朱子裕強撐著笑了笑,摸了摸青青的頭:“我沒事,這些年都習慣了。你呢,昨天玩的開不開心?”青青點了點頭,撿了兩件有趣的說,見朱子裕心情好轉了,便笑道:“一直想給你畫幅小像呢,正好今日有空,你跟我來。”
朱子裕屁顛屁顛的按照青青的指揮,搬了個木頭打的畫夾出來,立在園子裡。朱子裕從隔壁拿來一把長/槍,身手矯健的舞弄了一番,最後選了個瀟灑的姿勢站住。
青青一邊看著朱子裕一邊快速的拿炭筆勾畫起來,隨著時間的推移、線條的完善,一個俊朗的少年呈現在紙上。眼看著小像就畫完了,忽然朱子裕捂著胸口“哎呦”了一聲,臉上閃過一絲痛楚。青青連忙放下炭筆過去扶住了他,急切地問道:“怎麼了這是?哪裡不舒服?”趕緊端著他的手腕,去摸脈搏。
溫熱的手指搭在朱子裕手腕上,之前還有絲絲的心悸瞬間消失了,青青摸著脈搏平穩有力不像是生病的樣子,有些疑惑地看著他。朱子裕伸手將脖子裡一直帶著福袋拿了出來,說道:“剛才這福袋忽然燙了一下,心口窩有些刺痛的感覺,可是你給我把脈時又覺得身上好了。”
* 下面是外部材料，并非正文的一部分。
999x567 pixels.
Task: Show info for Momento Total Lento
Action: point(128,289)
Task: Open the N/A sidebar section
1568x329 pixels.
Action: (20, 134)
福袋是用上等的紅色綢緞做的,顏色最是鮮亮無比,而如今看來,卻整個福袋呈現了一種灰烏烏的顏色,摸著有些燙手。青青臉色一變,快速解開福袋,往裡一瞧,原本精心繪製的平安符已化為灰燼。
“這是何故?”朱子裕十分不解,這福袋他日日掛在胸口,只有沐浴時才會摘下來放到伸手能及的地方。昨晚洗澡後他帶上福袋時顏色還是鮮亮的,怎麼這會變化如此之大?
青青拿著福袋臉色有些凝重:“文師父說這平安符可以擋一切凶煞,尤其對邪魔外道的最為靈驗,難道有人要作法害你不成?”朱子裕聞言臉色微變,眼中閃過一絲凌厲。青青也來不及多想,將原有的福袋讓朱子裕收好:“我去書房再給你畫一道平安符。”
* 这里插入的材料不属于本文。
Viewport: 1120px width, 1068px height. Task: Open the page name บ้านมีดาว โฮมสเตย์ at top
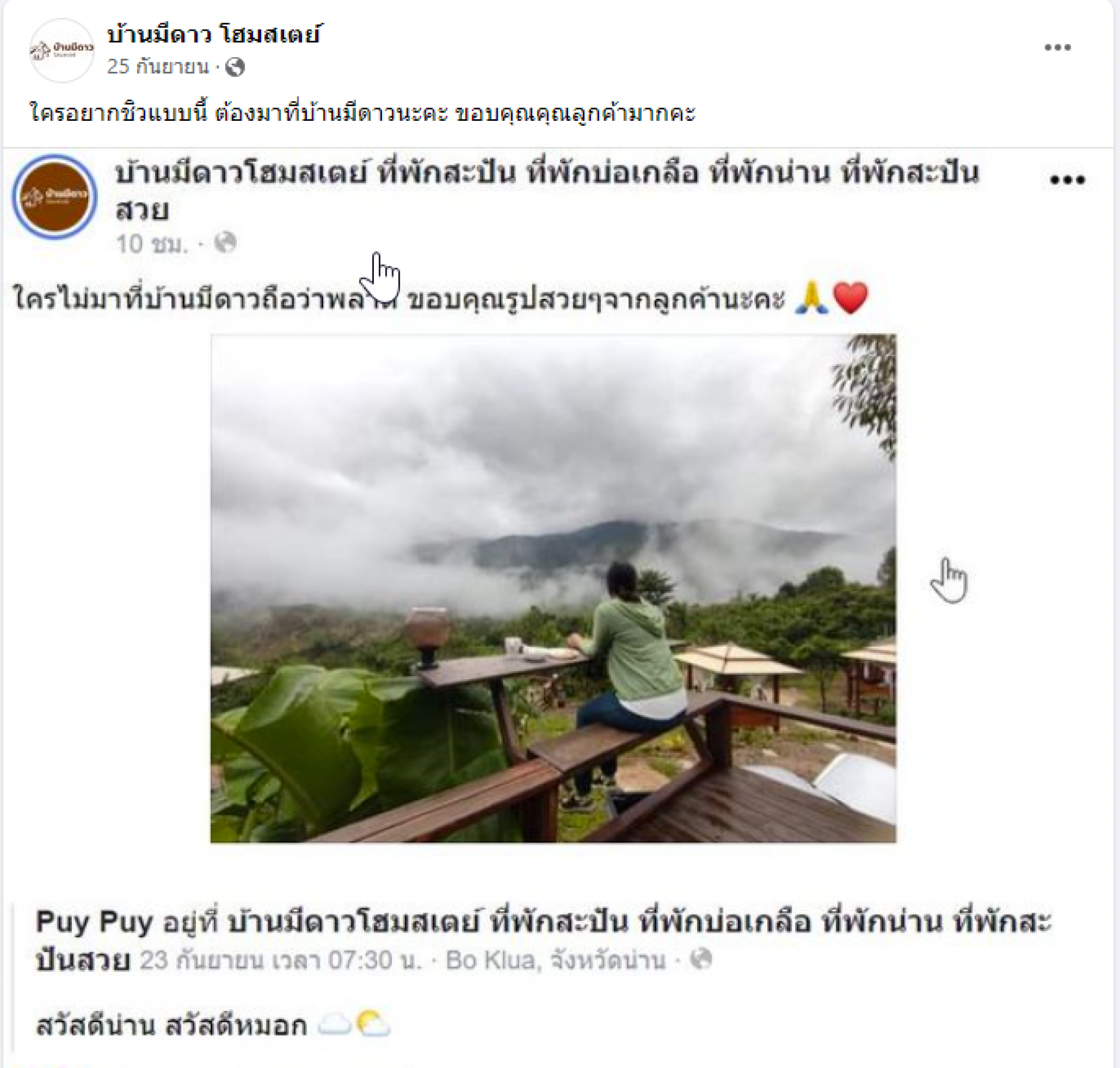click(214, 34)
倆人急匆匆地來到書房,青青開箱子取了文道長當年送的符紙和硃砂,在調和硃砂時,青青拿出一根銀針,在無名指上紮了一下,滴了三滴血在硃砂裡。朱子裕見狀連忙過去,手忙腳亂地掏出帕子緊緊地把她手指按住:“怎麼還要扎手滴血?”
青青哭笑不得的看他一臉緊張的樣子,忙勸道:“沒有大礙的,不過是幾滴血有什麼要緊?按一下就好了。”說著將手指從手帕裡拿出來,朱子怡見青青的手指果然不再流血了,臉色方才好看許多,只是仍忍不住說她一句:“若是以後再用你的血畫符,我寧願不帶。”